Originally Posted by timnz
But doesn't your point here establish Wilander as number 1? Because as you said, he beat McEnroe at the French Open and the Australian - both tournaments that are more important than the Masters. Hence, Wilander won at the big events over McEnroe.
It's a good question. But in the Slams and the Masters, McEnroe trails Wilander 1-2 in the H2H, which is not normally enough of a margin to establish dominance; it leaves a lot of questions open. The French and Australian meetings were great wins for Wilander, but as far as I know they didn't carry with them the weight of deciding who would be #1. The Australian meeting may have carried some pressure for Mac who wanted to seal his place as #1, but Wilander was not in the race for #1 until he went on to win the AO; only then did he have a Slam win to set against McEnroe's Wimbledon. Only then, in essence, was there a tie to be broken.

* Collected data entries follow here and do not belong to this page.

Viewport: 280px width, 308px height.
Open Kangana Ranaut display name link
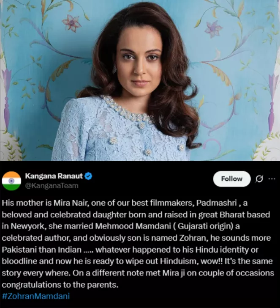click(x=54, y=176)
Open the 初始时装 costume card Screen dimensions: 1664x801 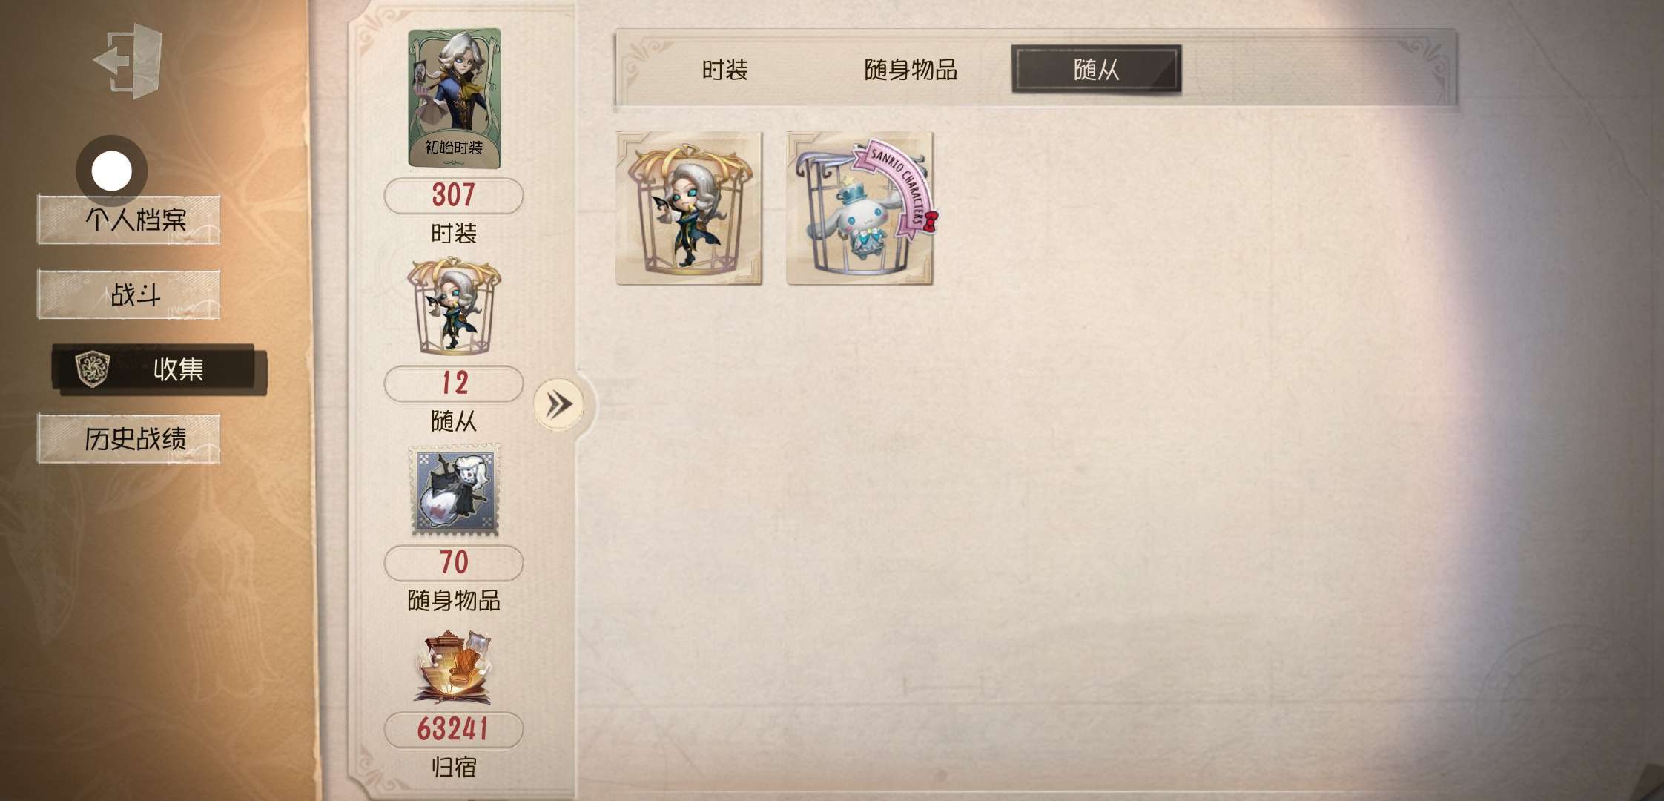(455, 99)
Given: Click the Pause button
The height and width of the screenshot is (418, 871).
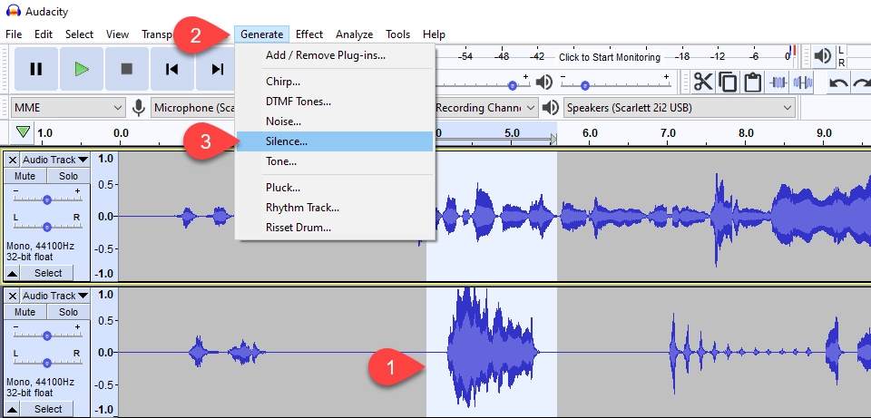Looking at the screenshot, I should pos(36,69).
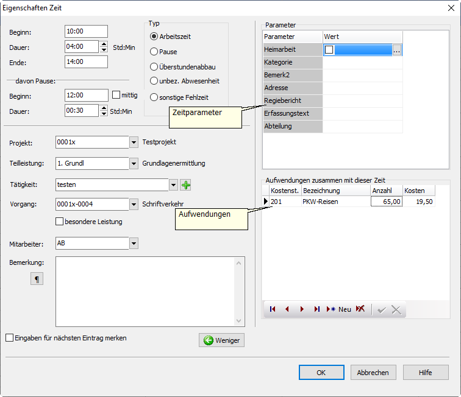This screenshot has height=397, width=461.
Task: Delete record with red X navigator icon
Action: coord(360,309)
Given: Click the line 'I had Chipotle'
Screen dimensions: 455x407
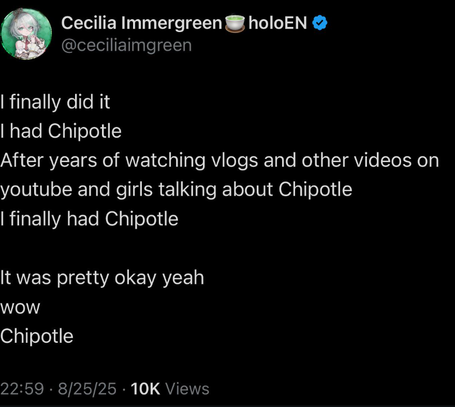Looking at the screenshot, I should (61, 131).
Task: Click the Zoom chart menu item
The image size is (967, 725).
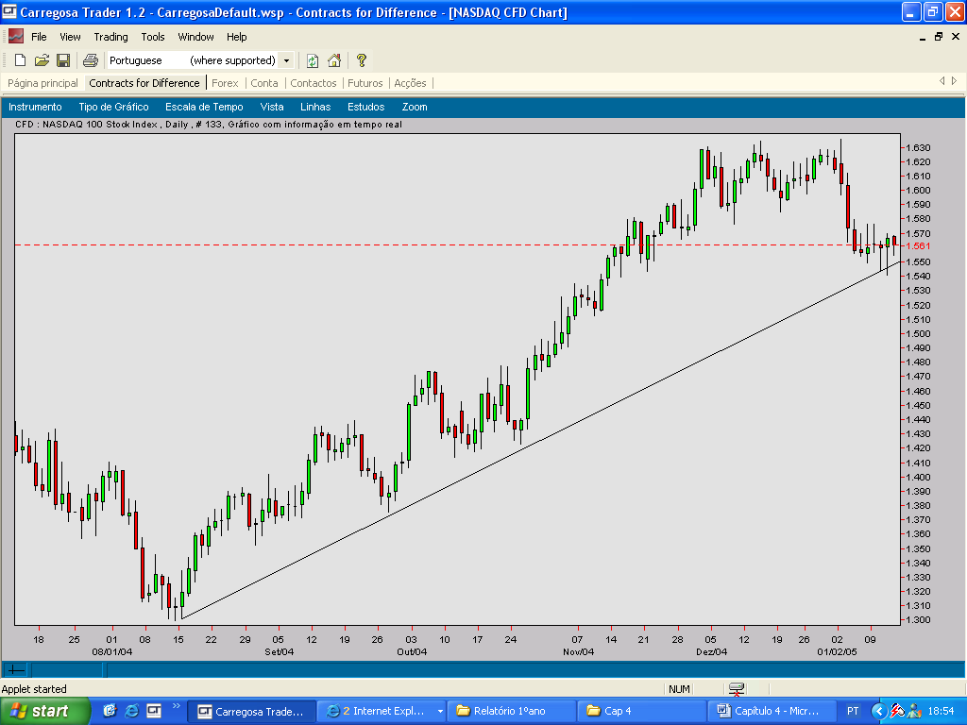Action: [415, 107]
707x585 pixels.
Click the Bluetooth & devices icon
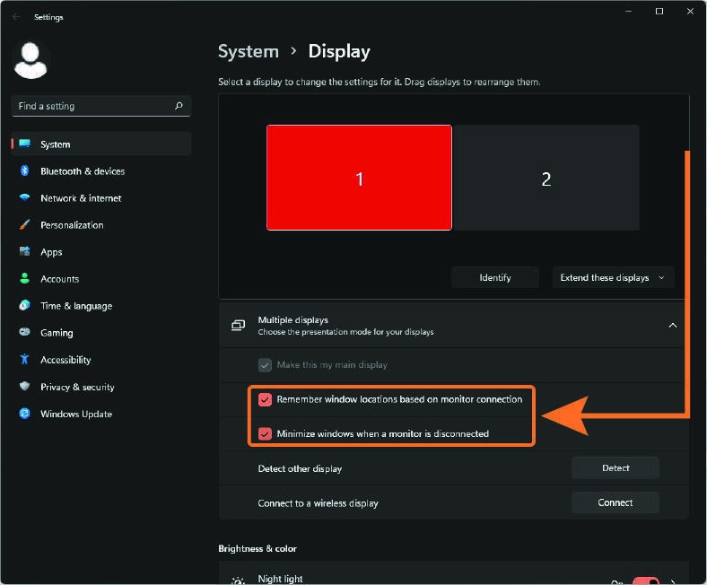(x=24, y=171)
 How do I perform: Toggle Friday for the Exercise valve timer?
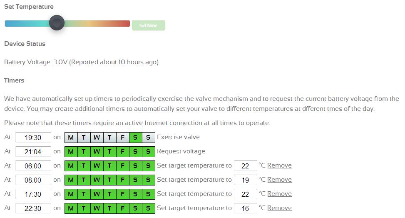pos(122,138)
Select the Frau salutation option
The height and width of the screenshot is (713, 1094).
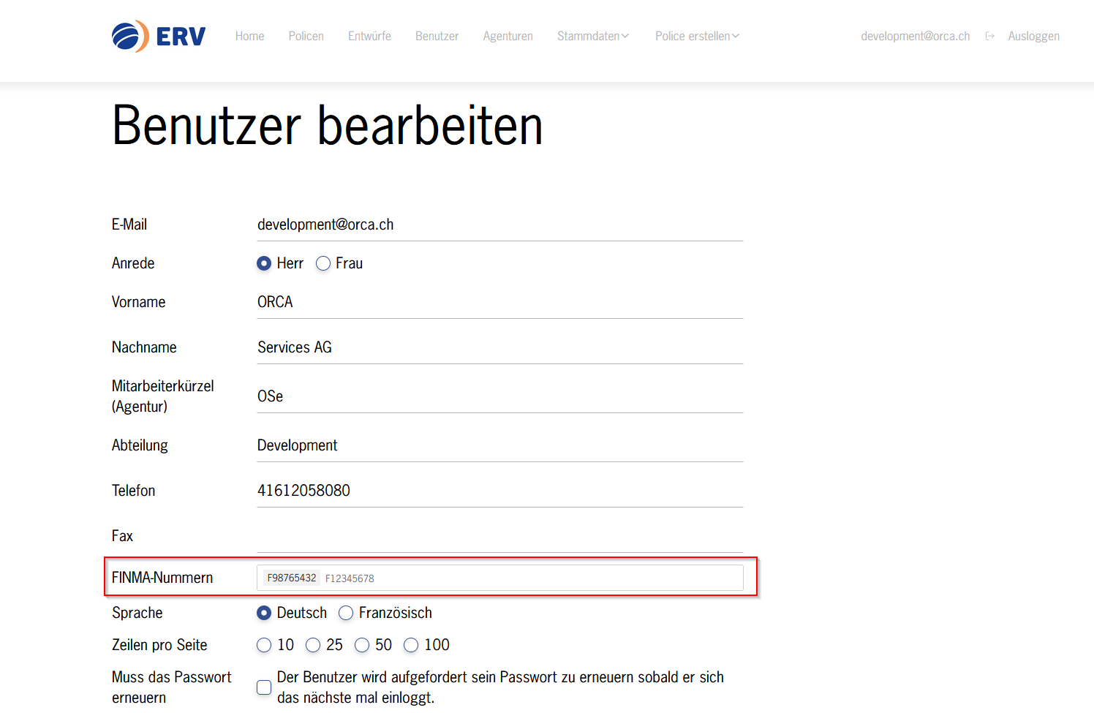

And the Masters match was then seen by a lot of observers as a tiebreaker (not to mention the Masters championship as a whole; in those days it was very much up there with an AO victory). That's the only match that both men played with the pressure of #1 on them (and McEnroe won it decisively, partly because Wilander had always been weak on indoor courts -- a definite knock against a POY candidate).
That's what I really meant by breaking a tie: what matches in the H2H were regarded as breaking a tie? If you just look at the H2H as another stat, and made it the decisive factor, the year would technically go to Mats, but I didn't want to make it a decisive factor in that way. I wanted to emphasize something about how the year played out in real time, and the perceptions of each match back then (some intangibles in there, to be sure, but I prefer to look at the H2H as an unfolding story rather than just a raw stat).